# Entries locating text and items
* * * * * * * * *

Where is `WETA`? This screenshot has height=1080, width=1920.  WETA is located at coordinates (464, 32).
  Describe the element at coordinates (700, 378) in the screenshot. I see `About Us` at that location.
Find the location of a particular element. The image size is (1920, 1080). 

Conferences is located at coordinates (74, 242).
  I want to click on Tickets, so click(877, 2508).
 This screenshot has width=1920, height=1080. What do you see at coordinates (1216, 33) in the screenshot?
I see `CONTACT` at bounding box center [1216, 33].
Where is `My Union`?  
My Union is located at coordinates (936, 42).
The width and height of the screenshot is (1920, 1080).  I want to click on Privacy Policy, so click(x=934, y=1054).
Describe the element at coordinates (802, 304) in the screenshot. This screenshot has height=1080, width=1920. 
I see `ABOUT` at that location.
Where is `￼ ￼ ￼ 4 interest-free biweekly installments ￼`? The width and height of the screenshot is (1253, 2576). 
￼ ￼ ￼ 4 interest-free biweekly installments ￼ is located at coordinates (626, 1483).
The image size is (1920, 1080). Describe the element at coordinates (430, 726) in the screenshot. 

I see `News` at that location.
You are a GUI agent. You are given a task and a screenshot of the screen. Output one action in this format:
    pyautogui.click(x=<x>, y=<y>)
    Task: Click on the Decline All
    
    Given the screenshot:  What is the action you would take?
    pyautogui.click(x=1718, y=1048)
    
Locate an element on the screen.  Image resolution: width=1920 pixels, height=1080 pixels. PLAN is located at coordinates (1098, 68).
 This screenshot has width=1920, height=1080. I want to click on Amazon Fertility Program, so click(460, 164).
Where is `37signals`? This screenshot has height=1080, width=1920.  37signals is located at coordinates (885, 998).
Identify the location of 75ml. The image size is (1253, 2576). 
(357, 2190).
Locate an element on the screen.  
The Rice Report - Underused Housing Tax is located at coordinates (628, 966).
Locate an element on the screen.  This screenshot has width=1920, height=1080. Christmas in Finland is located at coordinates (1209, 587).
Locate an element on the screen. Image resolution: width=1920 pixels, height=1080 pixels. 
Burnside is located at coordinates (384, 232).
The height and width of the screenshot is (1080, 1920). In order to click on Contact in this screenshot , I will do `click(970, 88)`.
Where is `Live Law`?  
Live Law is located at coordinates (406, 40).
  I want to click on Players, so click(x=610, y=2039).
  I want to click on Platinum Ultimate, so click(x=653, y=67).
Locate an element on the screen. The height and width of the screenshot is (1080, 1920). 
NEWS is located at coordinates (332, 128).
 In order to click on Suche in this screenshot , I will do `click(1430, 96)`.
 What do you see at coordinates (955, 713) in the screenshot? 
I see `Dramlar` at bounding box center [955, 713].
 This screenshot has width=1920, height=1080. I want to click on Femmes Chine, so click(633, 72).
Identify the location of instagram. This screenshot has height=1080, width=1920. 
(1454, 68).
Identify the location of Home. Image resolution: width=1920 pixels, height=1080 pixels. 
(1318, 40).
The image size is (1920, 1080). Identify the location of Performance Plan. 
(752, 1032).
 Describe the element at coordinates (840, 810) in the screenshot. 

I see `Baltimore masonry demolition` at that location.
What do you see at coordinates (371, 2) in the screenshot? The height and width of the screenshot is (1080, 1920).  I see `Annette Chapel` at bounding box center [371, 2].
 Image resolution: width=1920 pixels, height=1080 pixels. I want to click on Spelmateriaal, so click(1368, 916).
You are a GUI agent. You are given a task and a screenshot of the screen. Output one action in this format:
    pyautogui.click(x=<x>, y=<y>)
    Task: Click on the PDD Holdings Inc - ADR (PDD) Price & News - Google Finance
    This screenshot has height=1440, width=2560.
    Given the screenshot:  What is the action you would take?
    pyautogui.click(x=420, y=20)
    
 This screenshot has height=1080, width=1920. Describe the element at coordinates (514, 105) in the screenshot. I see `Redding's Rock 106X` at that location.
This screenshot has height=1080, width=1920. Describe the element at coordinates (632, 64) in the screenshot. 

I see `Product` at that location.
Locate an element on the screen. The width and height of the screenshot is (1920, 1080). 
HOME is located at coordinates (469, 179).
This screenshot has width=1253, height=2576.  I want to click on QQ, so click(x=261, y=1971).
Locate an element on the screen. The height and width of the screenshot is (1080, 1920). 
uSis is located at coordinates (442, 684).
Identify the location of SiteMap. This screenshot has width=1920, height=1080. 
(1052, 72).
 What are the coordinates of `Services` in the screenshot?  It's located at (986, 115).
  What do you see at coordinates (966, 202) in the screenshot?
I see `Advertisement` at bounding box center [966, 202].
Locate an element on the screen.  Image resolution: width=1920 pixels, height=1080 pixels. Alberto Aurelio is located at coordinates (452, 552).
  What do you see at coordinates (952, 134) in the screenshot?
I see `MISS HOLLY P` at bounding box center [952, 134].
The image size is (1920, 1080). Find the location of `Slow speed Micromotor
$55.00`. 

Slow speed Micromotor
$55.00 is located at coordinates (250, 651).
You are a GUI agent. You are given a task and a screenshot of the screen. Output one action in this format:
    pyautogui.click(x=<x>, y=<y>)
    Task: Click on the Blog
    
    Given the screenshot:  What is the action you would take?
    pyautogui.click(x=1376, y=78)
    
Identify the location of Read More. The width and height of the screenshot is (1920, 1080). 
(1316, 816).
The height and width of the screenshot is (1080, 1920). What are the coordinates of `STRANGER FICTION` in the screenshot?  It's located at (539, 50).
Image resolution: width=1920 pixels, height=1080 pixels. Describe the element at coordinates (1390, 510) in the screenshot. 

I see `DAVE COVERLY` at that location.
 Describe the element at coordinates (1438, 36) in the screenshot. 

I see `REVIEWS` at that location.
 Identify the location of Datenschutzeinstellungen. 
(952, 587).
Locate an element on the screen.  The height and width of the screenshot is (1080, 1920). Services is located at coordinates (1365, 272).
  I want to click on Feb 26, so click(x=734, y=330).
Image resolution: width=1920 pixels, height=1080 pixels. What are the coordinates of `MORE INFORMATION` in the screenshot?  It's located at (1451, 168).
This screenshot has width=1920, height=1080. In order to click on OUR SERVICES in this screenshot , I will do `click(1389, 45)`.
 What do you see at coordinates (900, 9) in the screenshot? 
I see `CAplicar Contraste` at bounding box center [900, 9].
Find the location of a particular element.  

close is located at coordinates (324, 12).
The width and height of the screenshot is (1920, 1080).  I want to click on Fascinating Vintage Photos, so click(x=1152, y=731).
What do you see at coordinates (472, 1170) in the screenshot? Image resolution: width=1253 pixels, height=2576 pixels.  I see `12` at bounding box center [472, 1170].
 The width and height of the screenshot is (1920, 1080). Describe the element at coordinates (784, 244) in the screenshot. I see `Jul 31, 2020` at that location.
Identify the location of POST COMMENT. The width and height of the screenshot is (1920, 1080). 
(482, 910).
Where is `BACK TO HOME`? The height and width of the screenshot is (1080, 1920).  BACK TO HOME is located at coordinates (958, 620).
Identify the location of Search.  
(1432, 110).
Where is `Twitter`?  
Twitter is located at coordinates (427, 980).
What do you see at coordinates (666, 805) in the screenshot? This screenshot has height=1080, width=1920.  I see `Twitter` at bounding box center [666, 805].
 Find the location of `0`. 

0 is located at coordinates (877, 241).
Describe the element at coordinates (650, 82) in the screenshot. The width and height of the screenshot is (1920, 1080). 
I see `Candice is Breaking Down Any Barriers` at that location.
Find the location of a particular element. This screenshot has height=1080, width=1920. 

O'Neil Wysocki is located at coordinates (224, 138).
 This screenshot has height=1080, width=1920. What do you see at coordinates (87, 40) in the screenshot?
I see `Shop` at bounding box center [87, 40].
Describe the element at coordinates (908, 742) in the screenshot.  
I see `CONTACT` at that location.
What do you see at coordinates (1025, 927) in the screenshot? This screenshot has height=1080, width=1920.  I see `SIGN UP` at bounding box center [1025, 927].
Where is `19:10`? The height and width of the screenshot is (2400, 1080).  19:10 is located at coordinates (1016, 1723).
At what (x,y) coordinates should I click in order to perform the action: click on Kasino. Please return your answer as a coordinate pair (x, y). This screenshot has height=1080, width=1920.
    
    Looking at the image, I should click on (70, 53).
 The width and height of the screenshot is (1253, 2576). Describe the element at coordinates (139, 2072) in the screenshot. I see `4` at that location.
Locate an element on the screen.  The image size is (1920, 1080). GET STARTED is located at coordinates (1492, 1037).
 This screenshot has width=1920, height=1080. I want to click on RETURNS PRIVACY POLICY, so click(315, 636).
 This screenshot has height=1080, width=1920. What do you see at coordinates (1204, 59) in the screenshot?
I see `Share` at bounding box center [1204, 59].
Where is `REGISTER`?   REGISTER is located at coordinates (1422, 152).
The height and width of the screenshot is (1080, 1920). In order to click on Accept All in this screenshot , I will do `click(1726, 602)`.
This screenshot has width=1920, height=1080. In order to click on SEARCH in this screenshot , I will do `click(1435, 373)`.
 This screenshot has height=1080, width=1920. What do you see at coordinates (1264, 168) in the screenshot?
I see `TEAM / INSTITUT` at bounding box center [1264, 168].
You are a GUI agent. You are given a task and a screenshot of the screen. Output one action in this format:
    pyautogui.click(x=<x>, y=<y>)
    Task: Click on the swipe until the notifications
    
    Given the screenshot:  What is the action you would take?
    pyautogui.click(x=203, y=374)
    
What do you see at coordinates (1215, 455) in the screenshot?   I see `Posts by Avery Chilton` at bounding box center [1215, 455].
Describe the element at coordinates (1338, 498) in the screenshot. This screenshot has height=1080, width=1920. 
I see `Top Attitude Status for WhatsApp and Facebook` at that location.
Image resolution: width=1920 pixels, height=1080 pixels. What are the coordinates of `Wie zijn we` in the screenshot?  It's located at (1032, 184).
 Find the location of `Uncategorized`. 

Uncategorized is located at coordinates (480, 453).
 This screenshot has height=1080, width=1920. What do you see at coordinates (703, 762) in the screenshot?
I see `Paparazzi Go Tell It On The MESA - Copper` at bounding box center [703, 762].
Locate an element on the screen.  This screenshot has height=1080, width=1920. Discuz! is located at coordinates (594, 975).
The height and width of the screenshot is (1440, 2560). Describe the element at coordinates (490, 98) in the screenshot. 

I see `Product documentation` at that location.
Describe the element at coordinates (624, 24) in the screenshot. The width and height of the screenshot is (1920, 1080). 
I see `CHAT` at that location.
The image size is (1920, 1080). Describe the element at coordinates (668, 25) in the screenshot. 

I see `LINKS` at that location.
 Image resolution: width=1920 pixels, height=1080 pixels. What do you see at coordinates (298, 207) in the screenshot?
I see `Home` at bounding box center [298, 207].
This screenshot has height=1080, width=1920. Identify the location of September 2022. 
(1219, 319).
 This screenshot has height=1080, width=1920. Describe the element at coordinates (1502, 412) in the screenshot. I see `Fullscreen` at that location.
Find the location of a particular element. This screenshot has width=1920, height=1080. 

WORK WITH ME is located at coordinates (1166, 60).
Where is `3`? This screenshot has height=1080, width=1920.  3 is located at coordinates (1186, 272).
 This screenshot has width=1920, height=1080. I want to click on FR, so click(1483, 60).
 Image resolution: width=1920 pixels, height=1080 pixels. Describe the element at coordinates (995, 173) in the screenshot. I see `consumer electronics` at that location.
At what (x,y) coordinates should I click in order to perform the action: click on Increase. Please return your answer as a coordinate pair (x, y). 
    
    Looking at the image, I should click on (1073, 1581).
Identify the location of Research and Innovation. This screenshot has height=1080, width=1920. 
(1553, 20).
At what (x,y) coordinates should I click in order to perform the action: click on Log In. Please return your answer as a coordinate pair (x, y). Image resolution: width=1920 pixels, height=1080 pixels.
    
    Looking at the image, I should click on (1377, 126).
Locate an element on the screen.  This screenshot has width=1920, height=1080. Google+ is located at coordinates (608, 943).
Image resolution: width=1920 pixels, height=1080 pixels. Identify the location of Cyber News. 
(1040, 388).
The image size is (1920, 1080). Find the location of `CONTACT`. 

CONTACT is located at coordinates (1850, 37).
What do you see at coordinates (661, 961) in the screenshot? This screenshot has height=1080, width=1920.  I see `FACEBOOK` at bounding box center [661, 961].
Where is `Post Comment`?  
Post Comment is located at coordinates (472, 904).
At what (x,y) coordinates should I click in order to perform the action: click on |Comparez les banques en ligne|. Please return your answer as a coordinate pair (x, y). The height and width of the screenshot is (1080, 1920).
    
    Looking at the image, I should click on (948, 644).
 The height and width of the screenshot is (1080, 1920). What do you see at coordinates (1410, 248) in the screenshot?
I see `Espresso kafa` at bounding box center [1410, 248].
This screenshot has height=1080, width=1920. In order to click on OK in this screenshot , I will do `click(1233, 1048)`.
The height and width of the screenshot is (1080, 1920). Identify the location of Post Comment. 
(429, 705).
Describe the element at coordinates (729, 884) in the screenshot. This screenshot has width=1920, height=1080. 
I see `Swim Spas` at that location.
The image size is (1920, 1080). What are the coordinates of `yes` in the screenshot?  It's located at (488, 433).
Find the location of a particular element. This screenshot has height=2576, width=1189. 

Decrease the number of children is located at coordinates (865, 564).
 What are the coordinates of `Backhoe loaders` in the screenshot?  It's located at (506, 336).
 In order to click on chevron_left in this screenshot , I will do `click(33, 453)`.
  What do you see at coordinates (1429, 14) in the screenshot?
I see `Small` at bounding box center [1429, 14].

* * * * * * * * *

# STATED PROBLEM
Identify each line of the items above that contains the string "Micromotor" and copy those lines.

# SOLUTION FOR THIS PROBLEM
The image size is (1920, 1080). Find the location of `Slow speed Micromotor
Slow speed Micromotor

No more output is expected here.